Logo Polskiego Radia
Jedynka
migrator migrator 19.11.2009

PiS może zbojkotować głosowanie nad ustawą hazardową

Idea słuszna, ale sposób działania budzi zastrzeżenia. Dlatego byłbym za niegłosowaniem.

Wiesław Molak: W naszym studiu Paweł Poncyljusz, Prawo i Sprawiedliwość. Dzień dobry, witamy.

  • Paweł Poncyljusz: Dzień dobry państwu, dzień dobry panom.

    Henryk Szrubarz: Posłowie Prawa i Sprawiedliwości ochoczo przyłączyli się do populistycznej hucpy, panie pośle?

    P.P.: Nie sądzę, bo rozumiem, że mówimy o ustawie hazardowej.

    H.S.: Tak jest, tak to określa Marek Migalski, eurodeputowany z Prawa i Sprawiedliwości.

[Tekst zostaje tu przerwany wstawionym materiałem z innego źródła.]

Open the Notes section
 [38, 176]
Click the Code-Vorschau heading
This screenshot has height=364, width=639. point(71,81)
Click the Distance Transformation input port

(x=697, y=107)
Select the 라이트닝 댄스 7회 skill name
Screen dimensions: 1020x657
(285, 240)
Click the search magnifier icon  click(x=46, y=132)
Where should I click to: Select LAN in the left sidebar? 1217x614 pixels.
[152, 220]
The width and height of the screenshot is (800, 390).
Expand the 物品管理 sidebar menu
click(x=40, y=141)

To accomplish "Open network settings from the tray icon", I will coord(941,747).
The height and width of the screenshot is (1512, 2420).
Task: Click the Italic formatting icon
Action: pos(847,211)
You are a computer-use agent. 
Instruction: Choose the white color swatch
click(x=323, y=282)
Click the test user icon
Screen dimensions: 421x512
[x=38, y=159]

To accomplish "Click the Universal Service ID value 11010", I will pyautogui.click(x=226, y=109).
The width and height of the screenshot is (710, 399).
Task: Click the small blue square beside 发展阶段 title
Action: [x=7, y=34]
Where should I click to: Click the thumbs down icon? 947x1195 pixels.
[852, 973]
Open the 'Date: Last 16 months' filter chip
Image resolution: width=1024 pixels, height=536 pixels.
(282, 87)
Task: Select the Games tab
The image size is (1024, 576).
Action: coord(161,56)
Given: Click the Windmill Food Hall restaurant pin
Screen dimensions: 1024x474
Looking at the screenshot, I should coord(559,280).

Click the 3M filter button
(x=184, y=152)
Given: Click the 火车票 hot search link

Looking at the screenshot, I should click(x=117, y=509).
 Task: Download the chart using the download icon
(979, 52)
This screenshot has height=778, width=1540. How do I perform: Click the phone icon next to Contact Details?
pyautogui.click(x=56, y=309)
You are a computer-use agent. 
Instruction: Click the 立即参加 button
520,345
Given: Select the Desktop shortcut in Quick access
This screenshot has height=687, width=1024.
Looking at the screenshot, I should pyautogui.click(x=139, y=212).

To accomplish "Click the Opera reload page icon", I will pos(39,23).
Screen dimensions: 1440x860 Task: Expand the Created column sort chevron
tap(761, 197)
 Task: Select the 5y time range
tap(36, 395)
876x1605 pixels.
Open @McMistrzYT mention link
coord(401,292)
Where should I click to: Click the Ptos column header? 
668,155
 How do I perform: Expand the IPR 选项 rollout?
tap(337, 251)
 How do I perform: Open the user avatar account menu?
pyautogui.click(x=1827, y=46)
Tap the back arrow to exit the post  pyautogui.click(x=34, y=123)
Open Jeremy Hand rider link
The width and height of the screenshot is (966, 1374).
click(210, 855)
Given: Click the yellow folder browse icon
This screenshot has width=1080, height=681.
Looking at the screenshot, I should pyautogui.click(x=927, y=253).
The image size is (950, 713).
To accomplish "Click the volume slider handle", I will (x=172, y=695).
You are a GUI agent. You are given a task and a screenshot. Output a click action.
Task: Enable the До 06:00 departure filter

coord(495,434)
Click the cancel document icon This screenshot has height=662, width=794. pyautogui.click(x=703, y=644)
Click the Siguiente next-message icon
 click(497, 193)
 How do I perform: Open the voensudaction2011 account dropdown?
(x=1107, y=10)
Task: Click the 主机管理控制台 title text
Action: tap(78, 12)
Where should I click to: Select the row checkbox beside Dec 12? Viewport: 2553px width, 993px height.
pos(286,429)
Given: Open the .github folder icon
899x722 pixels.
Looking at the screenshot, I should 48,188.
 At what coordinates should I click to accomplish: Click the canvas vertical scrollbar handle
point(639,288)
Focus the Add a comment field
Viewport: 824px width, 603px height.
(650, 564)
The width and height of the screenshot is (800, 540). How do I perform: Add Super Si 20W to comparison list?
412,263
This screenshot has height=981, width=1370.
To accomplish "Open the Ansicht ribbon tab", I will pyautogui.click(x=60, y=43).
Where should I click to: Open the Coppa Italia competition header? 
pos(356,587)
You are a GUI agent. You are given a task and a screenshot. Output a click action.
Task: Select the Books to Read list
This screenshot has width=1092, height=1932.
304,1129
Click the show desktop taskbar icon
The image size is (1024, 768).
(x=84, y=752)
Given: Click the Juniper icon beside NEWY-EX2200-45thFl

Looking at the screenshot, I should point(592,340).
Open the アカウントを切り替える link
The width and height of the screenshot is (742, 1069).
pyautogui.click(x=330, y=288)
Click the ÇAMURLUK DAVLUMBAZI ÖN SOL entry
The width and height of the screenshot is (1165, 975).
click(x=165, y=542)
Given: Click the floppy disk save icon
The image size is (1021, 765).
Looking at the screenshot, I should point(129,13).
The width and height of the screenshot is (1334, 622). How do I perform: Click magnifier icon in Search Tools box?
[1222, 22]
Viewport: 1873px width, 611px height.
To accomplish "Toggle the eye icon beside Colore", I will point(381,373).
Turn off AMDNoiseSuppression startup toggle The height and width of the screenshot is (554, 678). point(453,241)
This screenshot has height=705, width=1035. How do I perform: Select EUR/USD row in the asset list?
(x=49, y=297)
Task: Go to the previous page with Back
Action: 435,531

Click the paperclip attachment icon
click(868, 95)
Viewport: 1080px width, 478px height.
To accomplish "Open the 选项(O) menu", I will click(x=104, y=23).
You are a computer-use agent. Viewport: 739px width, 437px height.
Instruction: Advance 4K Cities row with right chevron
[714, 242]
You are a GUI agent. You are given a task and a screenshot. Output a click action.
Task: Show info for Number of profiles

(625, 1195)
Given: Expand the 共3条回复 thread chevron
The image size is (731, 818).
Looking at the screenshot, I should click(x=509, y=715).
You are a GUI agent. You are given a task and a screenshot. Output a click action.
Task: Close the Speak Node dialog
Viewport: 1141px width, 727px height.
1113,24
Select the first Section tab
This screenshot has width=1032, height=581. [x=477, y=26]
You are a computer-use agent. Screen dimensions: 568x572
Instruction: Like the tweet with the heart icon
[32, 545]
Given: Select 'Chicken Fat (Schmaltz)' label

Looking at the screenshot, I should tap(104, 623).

    P.P.: Ja się z Markiem Migalskim nie zgadzam. W Prawie i Sprawiedliwości wolno się nie zgadzać między sobą, aczkolwiek też w odpowiednim stylu. Rząd Platformy Obywatelskiej w temacie ustawy hazardowej zachował się po pisowsku, to znaczy jest bardzo ostry, jeśli chodzi o rozwiązania. My możemy tylko, jeśli chodzi o samego ducha tej ustawy, to przyklasnąć. To, co dzisiaj budzi nasze wątpliwości, to dwie rzeczy: tempo, dwa lata nic nie robiono z tym, dwa lata...

    H.S.: No, pisowskie tempo, jak pan to określił właściwie.

    P.P.: To zaraz wrócę do tempa. Ja rozumiem, o co panu chodzi, ale jeżeli mamy bolesne doświadczenia z czasów rządów Prawa i Sprawiedliwości, że za szybkie przyjmowanie ustaw kończy się źle w Trybunale Konstytucyjnym, to dokładnie to samo może spotkać ustawę hazardową. I jest drugi właśnie element tej niekonstytucyjności, bo mamy bardzo surową opinię Biura Analiz Sejmowych, która mówi, że co najmniej 5, może 7 punktów całej tej nowelizacji jest niezgodnych z Konstytucją i prawdopodobnie przysłowiowy pan Sobiesiak, który złoży skargę do Trybunału Konstytucyjnego, za pół roku będzie zacierał ręce, ciesząc się z tego, że ta ustawa nie obowiązuje.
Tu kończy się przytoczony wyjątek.